Les Allemands, qui n’imaginent pas confier les pleins pouvoirs à un chancelier n’ayant récolté que 25 % des voix, sont en train de forger un compromis inconcevable en France. Les candidats font preuve d’une modestie politique bien éloignée de nos schémas hexagonaux, où l’on ne rate pas une occasion de surjouer les oppositions, selon Les Echos, le 27 septembre 2021. «Tous les partis démocratiques doivent pouvoir s’entendre si les résultats électoraux le demandent » : tel est le principe qui gouverne la vie politique allemande et qui fait la force de son système proportionnel.
Les Verts et les partis extrêmes ont beau jeu de réclamer la même chose en France : ce vote à la proportionnelle ne fonctionne pas sans un sens élevé des responsabilités, dont celui de savoir sortir de l’opposition. Il a été largement éprouvé outre-Rhin, notamment au niveau local : les socio-démocrates, les Verts et les libéraux, qui ont de grandes chances de former la prochaine coalition gouvernementale, partagent déjà le pouvoir dans deux régions notamment. Là-bas, les Verts et les libéraux ne se considèrent pas comme de dangereux rétrogrades ou d’affreux capitalistes. Non : ils réforment ensemble.
Les Allemands poussent le sens de la démocratie jusqu’à laisser ces deux partis minoritaires -die Grünen et le FDP – mener la danse pour former la prochaine coalition. Leur légitimité est incontestable : ils réalisent ensemble un meilleur score que chacun des deux « grands ». C’est un merveilleux signal adressé à la jeunesse, qui a massivement voté pour eux -de loin les deux formations les plus réformistes- et voient leurs aspirations pleinement prises en compte. Notons, au passage, le joli taux de participation des Allemands dimanche (77 %) : c’est la preuve qu’ils se sentent respectés dans leur choix de vote.
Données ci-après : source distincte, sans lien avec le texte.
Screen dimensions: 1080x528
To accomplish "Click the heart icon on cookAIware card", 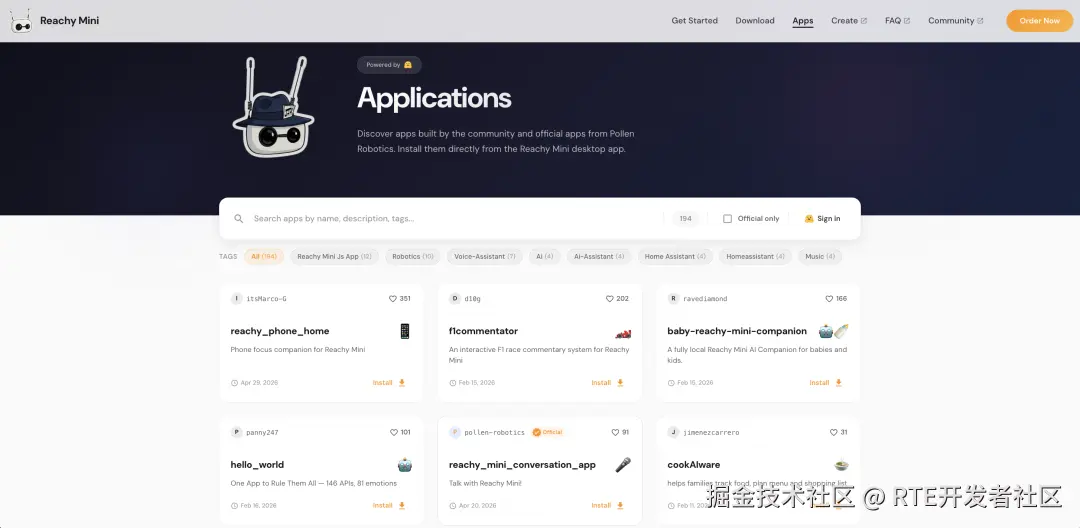I will (833, 432).
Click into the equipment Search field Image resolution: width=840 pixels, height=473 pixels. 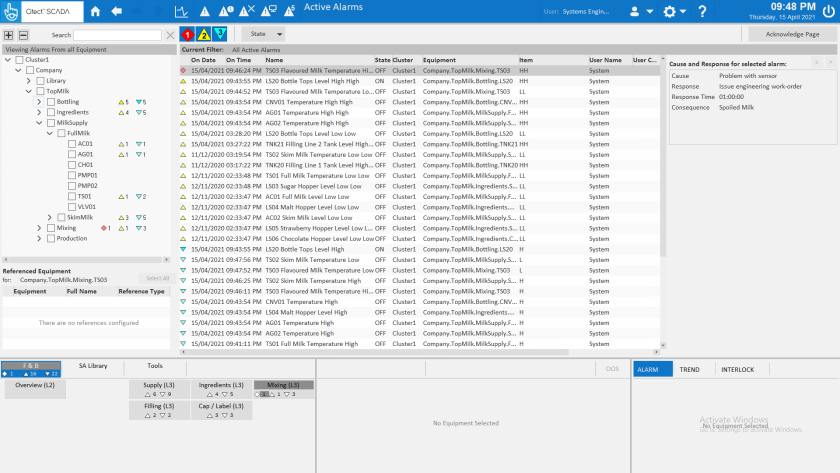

Les élections allemandes signent aussi la défaite de la radicalité : l’extrême-droite et plus encore l’extrême-gauche (die Linke) réalisent des scores bien inférieurs aux attentes. Les candidats du centre se sont beaucoup vu reprocher d’avoir mené des débats sans passion ni relief. De ne pas avoir évoqué la place de l’Allemagne dans le monde ni les questions d’identité. En se concentrant sur les problèmes quotidiens -le logement, le prix de l’énergie, etc.-, ils ont fait preuve d’une modestie politique bien éloignée de nos schémas hexagonaux, où l’on ne rate pas une occasion de surjouer les oppositions. La vraie radicalité est dans la nuance : à six mois de nos élections, c’est une leçon que les candidats à la présidentielle française peuvent encore méditer.